Comentário: Classificaria isso como um abuso e uma falta de sensibilidade quanto a realidade sócio-econômica no Brasil. 

Art. 9º Os ganhos financeiros advindos de venda de material

obtido na forma dos arts. 7º e 8º deverão ser utilizados exclusivamente para

pesquisa de meteoritos, não podendo ser confundidos com patrimônio da

Instituição Registradora.

Comentário: Acho que o projeto de lei deve prever formas de fiscalizar essa venda e a aplicação do dinheiro. Tendo a pensar que se uma massa foi doada para ser estudada, reserva técnica para estudos futuros e exposição em museu, não deveria ser de forma alguma vendida

Como será feita essa venda? Quem definirá o valor ? Quem poderá comprar ? 

Art. 15. Os meteoritos coletados antes da entrada em vigor desta

lei deverão ser levados a registro no prazo de até 180 (cento e oitenta) dias, na

forma desta lei.

Comentário: Vou me abster de comentar se essa medida é inconstitucional ou não. Acho que é simplesmente um enorme absurdo e inexequível

Por fim me parece que sempre que assisto a debates desse grupo de trabalho, a dor pela perda do SOCORRO é a real motivação para essa PL. Mas tenho certeza que a PL não terá a capacidade de evitar a saída de novos SOCORROs. 

Acho que deveríamos estar medindo esforços para desenvolver tecnologias para aumentar a capacidade de localização de meteoritos em solo nacional. Para tal deve haver mais esforços no desenvolvimento de tecnologias com maior acurácia para detecção do local de queda, como por exemplo o uso de rede de sismógrafos.
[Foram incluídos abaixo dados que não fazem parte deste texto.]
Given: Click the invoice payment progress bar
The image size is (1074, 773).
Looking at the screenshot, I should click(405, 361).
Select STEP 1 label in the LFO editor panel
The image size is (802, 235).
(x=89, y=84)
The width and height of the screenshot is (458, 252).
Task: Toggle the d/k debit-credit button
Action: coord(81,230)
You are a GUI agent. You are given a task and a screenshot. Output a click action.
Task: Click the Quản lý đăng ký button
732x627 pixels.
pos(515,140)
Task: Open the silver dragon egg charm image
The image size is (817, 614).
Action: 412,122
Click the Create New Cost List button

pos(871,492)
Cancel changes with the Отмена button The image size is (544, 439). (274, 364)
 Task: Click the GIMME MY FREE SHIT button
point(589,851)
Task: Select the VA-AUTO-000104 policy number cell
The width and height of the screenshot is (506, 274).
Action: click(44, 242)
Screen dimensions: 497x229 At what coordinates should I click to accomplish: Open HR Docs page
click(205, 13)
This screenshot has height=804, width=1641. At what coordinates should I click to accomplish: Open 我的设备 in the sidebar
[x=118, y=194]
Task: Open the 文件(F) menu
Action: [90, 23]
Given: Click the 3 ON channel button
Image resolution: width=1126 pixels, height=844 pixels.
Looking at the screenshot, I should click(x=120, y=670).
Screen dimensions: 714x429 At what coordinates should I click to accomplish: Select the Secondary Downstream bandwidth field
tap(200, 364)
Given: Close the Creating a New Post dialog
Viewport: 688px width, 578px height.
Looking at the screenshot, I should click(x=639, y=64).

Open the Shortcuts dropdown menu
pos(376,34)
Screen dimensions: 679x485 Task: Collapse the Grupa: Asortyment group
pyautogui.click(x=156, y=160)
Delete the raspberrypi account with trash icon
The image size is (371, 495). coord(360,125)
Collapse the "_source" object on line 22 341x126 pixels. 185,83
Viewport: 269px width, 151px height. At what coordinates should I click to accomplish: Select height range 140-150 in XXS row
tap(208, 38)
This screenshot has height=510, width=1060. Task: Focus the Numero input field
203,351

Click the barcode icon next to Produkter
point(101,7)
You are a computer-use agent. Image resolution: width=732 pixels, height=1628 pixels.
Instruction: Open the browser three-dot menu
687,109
O uso de sensores dessa natureza já é estudado pelo menos desde a décadas de 70 [1] e existem resultados práticos de achados de quedas de meteoritos com boa acurácia.

Mas com que dinheiro ? Bom ai temos um problema de gestão de recursos públicos, prioridades, nossa capacidade de demonstrar que isso é extremamente relevante para o país.

Essa PL deveria discursar sobre intercâmbio entre colecionadores privados, museus e instituições de pesquisa. Um modelo de cooperação entre esses atores sem dúvida alguma poderia diversificar e enriquecer os acervos de amostras de meteoritos para fins de exposição, estudo e pesquisa científica no Brasil com custo baixo.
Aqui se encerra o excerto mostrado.